- Born: 1947 (age 77–78) Carlsbad, California
- Occupation: Farmer
- Known for: Organic farming.

= Jim Cochran =

American farmer from California

Jim Cochran is an organic strawberry farmer, who was the first person to grow strawberries organically on a commercial scale in California.

== Early life ==
Cochran was born in Carlsbad, California in 1947.

== Education ==
Cochran studied child development and European intellectual history at the University of California, Santa Cruz in the late 1960s, where he became interested in alternative farming methods.

== Career ==
Cochran began his commercial farming career growing strawberries using conventional methods, but switched to organic farming methods after he was nearly poisoned by pesticides and, as a result of this experience, questioned the effect that the chemicals had on his workers.

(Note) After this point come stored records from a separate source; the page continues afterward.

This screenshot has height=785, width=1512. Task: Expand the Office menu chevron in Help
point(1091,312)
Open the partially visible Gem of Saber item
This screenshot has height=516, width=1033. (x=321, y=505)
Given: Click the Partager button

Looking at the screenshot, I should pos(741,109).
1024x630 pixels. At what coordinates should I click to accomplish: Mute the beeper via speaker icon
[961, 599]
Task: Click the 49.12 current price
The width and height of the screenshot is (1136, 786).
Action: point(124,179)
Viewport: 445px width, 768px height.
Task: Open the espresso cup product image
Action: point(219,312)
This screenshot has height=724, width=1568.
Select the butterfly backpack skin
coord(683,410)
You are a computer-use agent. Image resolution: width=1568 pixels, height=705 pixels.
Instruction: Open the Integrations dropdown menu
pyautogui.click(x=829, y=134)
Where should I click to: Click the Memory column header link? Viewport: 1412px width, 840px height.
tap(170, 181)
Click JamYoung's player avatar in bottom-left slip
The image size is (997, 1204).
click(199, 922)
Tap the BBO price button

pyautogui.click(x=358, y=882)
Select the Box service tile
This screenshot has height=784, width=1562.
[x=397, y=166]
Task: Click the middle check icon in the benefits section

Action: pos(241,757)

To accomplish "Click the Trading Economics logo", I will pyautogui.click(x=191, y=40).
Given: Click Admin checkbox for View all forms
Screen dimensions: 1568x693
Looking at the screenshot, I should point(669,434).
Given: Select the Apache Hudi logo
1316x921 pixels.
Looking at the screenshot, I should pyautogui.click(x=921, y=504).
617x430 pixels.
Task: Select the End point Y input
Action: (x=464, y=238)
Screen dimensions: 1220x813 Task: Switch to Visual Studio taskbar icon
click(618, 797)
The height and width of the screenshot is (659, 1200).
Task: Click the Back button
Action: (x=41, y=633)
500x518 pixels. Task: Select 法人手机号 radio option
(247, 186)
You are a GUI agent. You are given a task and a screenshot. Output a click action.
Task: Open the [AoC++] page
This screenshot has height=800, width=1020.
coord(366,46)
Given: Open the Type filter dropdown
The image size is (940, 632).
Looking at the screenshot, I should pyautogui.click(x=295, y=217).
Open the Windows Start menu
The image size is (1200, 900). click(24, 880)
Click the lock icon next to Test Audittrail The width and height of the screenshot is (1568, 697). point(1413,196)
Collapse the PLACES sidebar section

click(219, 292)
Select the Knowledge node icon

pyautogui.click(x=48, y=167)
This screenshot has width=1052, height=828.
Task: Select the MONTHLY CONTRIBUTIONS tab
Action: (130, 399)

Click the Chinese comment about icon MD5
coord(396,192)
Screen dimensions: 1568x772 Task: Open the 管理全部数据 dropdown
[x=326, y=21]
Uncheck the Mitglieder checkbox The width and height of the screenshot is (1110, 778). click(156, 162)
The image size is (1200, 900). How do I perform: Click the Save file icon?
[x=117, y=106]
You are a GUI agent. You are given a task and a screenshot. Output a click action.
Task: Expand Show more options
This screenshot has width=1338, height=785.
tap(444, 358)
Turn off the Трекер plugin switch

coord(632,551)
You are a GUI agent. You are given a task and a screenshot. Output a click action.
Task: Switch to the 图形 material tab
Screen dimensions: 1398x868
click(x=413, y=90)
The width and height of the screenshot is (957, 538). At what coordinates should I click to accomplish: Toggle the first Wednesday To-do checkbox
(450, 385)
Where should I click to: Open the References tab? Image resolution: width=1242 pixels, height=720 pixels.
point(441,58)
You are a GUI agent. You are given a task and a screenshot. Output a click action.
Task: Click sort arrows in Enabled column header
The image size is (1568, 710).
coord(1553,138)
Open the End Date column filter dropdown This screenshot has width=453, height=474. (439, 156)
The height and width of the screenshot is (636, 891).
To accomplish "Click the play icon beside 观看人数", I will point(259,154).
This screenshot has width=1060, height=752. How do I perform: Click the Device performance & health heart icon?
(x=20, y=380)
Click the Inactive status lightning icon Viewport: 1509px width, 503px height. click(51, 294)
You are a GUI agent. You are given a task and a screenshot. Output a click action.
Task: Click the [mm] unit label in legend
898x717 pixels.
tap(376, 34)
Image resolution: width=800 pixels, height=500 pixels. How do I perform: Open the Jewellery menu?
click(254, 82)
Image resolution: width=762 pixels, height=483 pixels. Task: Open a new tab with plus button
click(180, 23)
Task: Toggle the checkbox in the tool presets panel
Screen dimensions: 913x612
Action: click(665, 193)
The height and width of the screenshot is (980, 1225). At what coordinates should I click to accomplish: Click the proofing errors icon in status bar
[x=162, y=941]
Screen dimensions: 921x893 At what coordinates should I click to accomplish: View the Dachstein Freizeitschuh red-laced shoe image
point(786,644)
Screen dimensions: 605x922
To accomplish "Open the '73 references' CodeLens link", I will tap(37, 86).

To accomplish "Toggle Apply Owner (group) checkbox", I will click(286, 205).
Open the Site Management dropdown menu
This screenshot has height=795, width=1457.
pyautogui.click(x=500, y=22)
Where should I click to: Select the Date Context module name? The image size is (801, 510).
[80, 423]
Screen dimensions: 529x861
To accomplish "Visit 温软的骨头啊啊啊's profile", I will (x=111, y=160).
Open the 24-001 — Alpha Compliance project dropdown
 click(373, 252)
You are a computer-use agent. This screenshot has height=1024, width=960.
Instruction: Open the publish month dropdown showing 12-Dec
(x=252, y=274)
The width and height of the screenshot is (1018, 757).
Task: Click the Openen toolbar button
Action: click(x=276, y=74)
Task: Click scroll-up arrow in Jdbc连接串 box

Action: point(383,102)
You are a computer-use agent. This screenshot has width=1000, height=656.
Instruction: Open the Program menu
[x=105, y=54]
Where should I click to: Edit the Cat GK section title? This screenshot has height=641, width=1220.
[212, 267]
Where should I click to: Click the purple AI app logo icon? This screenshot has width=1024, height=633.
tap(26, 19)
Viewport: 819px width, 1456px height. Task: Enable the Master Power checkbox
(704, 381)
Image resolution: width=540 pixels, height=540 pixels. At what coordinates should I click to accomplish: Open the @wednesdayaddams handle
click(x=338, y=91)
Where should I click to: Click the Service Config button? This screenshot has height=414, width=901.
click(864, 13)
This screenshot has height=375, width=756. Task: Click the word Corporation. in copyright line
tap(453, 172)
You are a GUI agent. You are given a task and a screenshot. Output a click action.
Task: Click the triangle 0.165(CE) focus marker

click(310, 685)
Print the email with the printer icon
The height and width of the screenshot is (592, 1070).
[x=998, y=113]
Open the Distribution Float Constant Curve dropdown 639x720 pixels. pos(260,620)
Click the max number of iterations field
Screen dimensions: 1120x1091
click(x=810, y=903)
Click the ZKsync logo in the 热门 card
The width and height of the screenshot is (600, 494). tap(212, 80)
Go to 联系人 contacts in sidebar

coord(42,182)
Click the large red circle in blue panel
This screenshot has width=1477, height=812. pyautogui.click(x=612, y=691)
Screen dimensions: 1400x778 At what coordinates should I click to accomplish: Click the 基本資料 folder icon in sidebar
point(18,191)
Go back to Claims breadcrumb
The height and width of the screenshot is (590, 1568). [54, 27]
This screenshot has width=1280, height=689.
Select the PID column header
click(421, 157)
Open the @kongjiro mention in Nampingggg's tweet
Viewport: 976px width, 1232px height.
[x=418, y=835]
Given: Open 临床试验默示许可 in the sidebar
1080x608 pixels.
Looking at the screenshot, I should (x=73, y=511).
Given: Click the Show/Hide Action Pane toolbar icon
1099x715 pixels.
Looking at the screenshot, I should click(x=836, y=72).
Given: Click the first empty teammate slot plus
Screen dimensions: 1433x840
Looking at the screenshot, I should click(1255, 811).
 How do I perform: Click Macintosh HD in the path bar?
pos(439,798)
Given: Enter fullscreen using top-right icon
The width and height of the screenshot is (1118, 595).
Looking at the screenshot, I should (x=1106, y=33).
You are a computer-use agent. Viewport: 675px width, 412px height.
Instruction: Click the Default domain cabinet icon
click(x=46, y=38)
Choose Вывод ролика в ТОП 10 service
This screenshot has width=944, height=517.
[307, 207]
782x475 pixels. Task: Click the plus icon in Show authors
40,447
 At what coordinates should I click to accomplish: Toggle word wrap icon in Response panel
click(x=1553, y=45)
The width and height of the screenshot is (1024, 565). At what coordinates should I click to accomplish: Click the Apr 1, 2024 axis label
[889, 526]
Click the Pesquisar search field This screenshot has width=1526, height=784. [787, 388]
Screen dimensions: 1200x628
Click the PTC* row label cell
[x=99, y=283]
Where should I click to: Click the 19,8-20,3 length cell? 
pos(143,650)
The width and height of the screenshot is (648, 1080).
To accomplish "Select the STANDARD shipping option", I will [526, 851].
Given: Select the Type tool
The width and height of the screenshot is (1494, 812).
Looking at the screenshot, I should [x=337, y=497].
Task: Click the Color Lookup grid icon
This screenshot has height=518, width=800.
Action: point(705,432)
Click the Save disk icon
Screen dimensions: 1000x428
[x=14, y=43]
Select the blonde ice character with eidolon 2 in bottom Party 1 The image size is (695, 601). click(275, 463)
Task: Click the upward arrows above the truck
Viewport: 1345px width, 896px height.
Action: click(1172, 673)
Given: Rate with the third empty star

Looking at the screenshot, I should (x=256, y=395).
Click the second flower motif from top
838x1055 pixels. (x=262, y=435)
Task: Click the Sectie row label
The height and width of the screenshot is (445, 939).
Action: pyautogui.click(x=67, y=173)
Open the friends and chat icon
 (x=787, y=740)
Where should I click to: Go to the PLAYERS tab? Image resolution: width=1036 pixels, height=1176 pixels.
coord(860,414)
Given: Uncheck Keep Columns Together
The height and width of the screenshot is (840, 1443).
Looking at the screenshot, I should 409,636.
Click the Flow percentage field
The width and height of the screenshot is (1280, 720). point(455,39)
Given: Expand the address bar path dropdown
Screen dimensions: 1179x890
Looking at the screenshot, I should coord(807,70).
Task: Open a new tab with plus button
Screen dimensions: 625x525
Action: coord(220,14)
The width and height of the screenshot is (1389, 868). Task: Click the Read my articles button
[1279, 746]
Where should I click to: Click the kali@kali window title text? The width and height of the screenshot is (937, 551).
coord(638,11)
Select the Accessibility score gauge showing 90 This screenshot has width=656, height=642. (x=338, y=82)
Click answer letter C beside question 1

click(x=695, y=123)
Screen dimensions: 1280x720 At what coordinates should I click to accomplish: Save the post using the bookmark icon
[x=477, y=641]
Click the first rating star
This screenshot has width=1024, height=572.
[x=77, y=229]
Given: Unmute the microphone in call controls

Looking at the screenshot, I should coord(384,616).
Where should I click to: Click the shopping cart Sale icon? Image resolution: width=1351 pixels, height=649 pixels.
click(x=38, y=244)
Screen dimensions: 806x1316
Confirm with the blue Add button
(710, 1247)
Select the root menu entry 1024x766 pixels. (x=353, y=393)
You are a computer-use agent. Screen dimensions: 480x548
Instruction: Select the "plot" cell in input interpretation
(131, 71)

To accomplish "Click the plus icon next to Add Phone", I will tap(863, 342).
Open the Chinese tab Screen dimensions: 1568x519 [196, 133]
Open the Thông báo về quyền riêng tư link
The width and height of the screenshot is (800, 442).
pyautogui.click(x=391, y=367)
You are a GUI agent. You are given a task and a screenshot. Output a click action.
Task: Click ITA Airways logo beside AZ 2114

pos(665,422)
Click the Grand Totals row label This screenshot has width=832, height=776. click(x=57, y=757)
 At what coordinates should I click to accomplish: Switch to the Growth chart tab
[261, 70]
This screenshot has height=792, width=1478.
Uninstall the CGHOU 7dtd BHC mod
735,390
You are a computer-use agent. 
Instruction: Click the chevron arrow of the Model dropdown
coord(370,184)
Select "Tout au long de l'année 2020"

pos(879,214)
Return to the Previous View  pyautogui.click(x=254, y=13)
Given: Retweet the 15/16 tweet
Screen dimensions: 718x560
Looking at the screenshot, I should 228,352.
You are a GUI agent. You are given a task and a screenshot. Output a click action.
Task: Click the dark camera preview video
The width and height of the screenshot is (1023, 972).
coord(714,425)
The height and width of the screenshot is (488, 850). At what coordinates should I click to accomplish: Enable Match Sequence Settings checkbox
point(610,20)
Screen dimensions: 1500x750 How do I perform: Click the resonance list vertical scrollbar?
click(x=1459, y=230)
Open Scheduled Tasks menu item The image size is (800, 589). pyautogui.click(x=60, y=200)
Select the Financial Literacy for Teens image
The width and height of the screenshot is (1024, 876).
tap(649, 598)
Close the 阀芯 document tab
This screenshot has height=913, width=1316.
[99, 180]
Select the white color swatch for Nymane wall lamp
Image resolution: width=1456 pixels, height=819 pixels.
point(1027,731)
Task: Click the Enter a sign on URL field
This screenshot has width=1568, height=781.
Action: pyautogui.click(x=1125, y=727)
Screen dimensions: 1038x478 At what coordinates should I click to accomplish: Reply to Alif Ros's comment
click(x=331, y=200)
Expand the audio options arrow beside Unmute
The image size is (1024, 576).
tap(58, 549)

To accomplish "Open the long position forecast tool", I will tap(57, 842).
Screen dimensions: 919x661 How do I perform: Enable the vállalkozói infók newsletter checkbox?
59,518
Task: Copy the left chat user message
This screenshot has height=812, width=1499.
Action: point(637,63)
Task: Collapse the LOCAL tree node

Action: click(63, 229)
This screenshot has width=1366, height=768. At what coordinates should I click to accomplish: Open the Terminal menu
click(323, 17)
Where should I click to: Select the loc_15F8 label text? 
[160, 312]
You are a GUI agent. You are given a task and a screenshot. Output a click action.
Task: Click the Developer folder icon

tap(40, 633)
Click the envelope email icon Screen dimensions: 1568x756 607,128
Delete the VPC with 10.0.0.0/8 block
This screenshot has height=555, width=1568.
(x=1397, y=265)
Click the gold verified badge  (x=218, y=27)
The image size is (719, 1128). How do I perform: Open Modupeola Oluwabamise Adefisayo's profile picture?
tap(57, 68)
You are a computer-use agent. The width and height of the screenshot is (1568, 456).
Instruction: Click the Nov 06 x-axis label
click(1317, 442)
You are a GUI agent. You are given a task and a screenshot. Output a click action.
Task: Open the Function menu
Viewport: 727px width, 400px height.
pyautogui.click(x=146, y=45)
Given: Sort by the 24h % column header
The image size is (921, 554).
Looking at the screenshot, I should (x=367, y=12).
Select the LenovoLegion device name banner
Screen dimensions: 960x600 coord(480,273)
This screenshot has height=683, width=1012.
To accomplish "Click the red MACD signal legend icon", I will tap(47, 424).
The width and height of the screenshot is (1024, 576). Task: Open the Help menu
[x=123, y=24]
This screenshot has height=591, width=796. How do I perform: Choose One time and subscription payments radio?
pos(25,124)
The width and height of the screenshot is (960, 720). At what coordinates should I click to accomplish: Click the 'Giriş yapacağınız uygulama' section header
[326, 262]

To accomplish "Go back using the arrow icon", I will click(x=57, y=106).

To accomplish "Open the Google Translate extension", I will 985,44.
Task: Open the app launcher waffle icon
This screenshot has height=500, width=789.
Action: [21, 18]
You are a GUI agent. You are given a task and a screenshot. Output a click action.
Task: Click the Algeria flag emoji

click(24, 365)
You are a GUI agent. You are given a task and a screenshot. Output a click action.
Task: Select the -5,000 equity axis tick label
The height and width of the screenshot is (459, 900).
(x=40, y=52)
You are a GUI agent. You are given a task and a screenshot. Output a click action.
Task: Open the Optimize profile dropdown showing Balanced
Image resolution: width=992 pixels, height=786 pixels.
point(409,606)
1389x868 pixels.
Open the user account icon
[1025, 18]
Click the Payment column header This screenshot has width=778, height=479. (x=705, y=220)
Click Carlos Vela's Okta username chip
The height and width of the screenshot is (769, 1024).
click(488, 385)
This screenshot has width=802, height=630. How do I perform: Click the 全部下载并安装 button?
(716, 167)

In 1983, he started Swanton Berry Farm, located North of Santa Cruz, California, in Davenport, California. In 1987, his farm became the first CCOF-certified organic strawberry farm in the State of California. He subsequently developed a wide range of new methods, which include crop rotations, such as broccoli and brussels sprouts, trap crops such as mustard and alfalfa, and the use of natural predators, to control strawberry specific pests and diseases. His mostly intuitively developed methods were later verified scientifically in a series of studies by University of California, Davis plant pathologist Krishna Subbarao and his collaborators.

Cochran originally found it difficult to get funding for his experiments from the California Strawberry Commission, stating that "The industry blockaded our efforts to get money to research alternatives, and spent a lot of money in Washington making sure our proposals didn't get funded." Cochran's methods have been credited for making a large-scale commercial organic strawberry industry possible in California. Cochran was also the first, and still one of the few, California organic farmers to have a contract with the United Farm Workers.